You can use one of these.

http://www.rockler.com/corner-mortising-chisel?utm_source=google&utm_medium=cpc&utm_term=&utm_content=pla&utm_campaign=PL&sid=V9146&gclid=COWb4L24ztACFZU1aQodg_wK0g

or a 3/8" regular chisel would work well.


----------



## rwe2156 (May 7, 2014)

Once you get that figured out make sure you score the ply to get a nice neat job.


----------



## Dagobah (Aug 1, 2016)

> So it seems like it s a stopped dado (that is, it doesn t continue all the way through to the front or back of the board), which means you re leaving a semicircular end on one or both sides. If that s the case, then a 1/4", or better yet a 3/8 inch chisel will do the trick for squaring the ends.


Yes, this is exactly the problem. Thanks!


----------



## Dagobah (Aug 1, 2016)

> You can use one of these.
> 
> http://www.rockler.com/corner-mortising-chisel?utm_source=google&utm_medium=cpc&utm_term=&utm_content=pla&utm_campaign=PL&sid=V9146&gclid=COWb4L24ztACFZU1aQodg_wK0g


It's a 3/8" deep dado, can't tell if this would work well for that or not.


----------



## pintodeluxe (Sep 12, 2010)

When I make stopped dados, I usually notch the shelf (or tenoned part) so the dado is hidden. That way you don't need to square up the end of the dado.

If you do need to square it up, any bench chisel will work.


----------



## brtech (May 26, 2010)

Any kind of bench chisel will work, even the cheapo Harbor Freight plastic handle ones. It should be wide enough to enter the dado. I'd probably use my 1/2", even though it would be cutting both sides of the dado when used at the far end. I find that a wider chisel is easier to keep straight.

What would be very helpful is if the chisel was very sharp, which most new chisels aren't. Lots of advice here in LJs on how to sharpen a chisel. You can do it with sandpaper on your tablesaw top freehand, although a jig does help. A very sharp chisel makes this task very easy, and a dull one makes it hard and gets a sloppy result.

Using the scoring technique as MrFid suggests is really a good idea, especially if you will be able to see that joint on the finished piece. You may find it helpful to put a block of wood behind the chisel to help you keep it vertical, or even something with an L shape to hold it vertical and perpendicular to the dado.

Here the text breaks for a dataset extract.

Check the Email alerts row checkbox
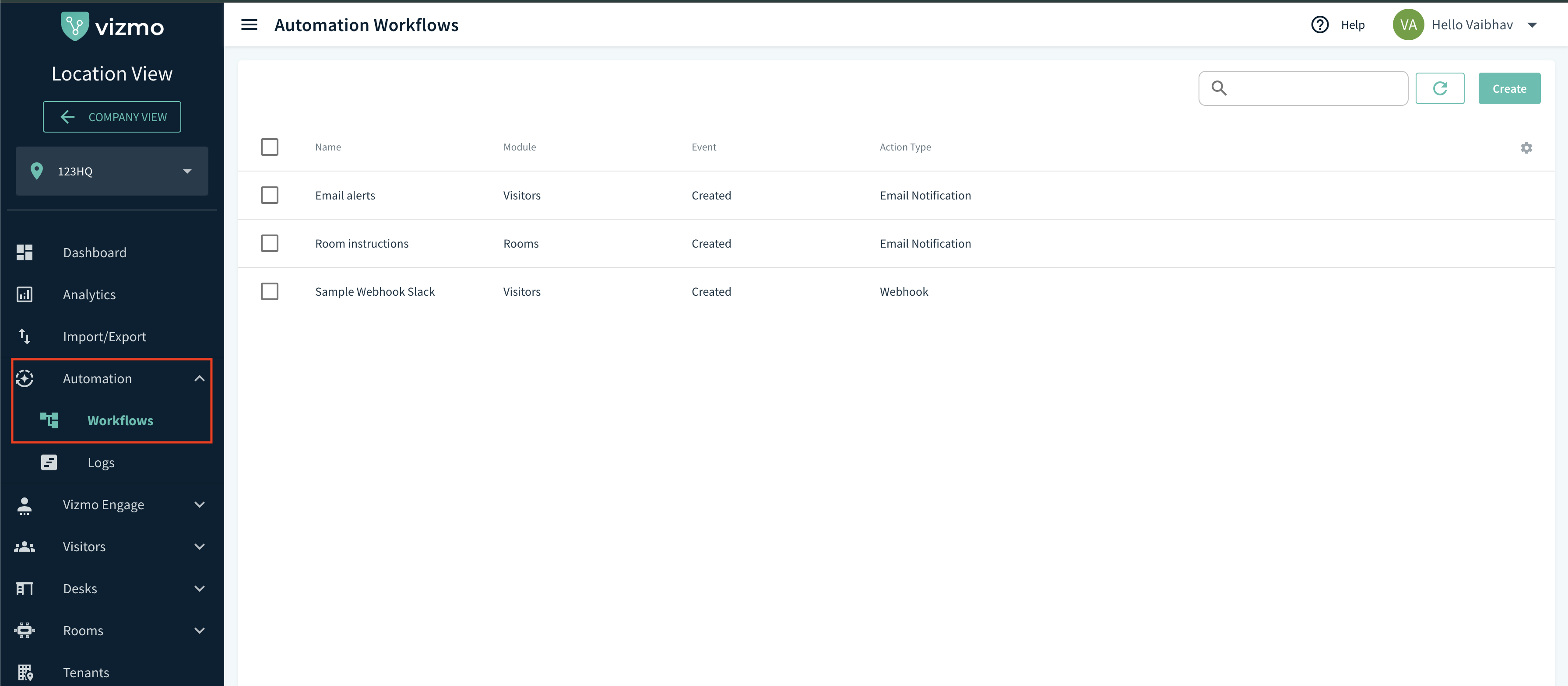1568x686 pixels. pos(270,195)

For the first cut, you may be able to push down with your hands. The first cut determines what the surface will look like, so make it not too deep, like less than 1/4". You can use a mallet for most of it. Take smaller bites, and then pare the wood away from the inside unless it cuts easily with a mallet tap or two. Better to be a bit lower than the dado than have it stick up.


----------



## Dagobah (Aug 1, 2016)

> Any kind of bench chisel will work, even the cheapo Harbor Freight plastic handle ones. It should be wide enough to enter the dado. I d probably use my 1/2", even though it would be cutting both sides of the dado when used at the far end. I find that a wider chisel is easier to keep straight.
> 
> What would be very helpful is if the chisel was very sharp, which most new chisels aren t. Lots of advice here in LJs on how to sharpen a chisel. You can do it with sandpaper on your tablesaw top freehand, although a jig does help. A very sharp chisel makes this task very easy, and a dull one makes it hard and gets a sloppy result.
> 
> ...


Thanks, this was extremely helpful. I was hoping I'd be able to buy a sharp-ready chisel, but I suppose it's time I learned that skill as well.


----------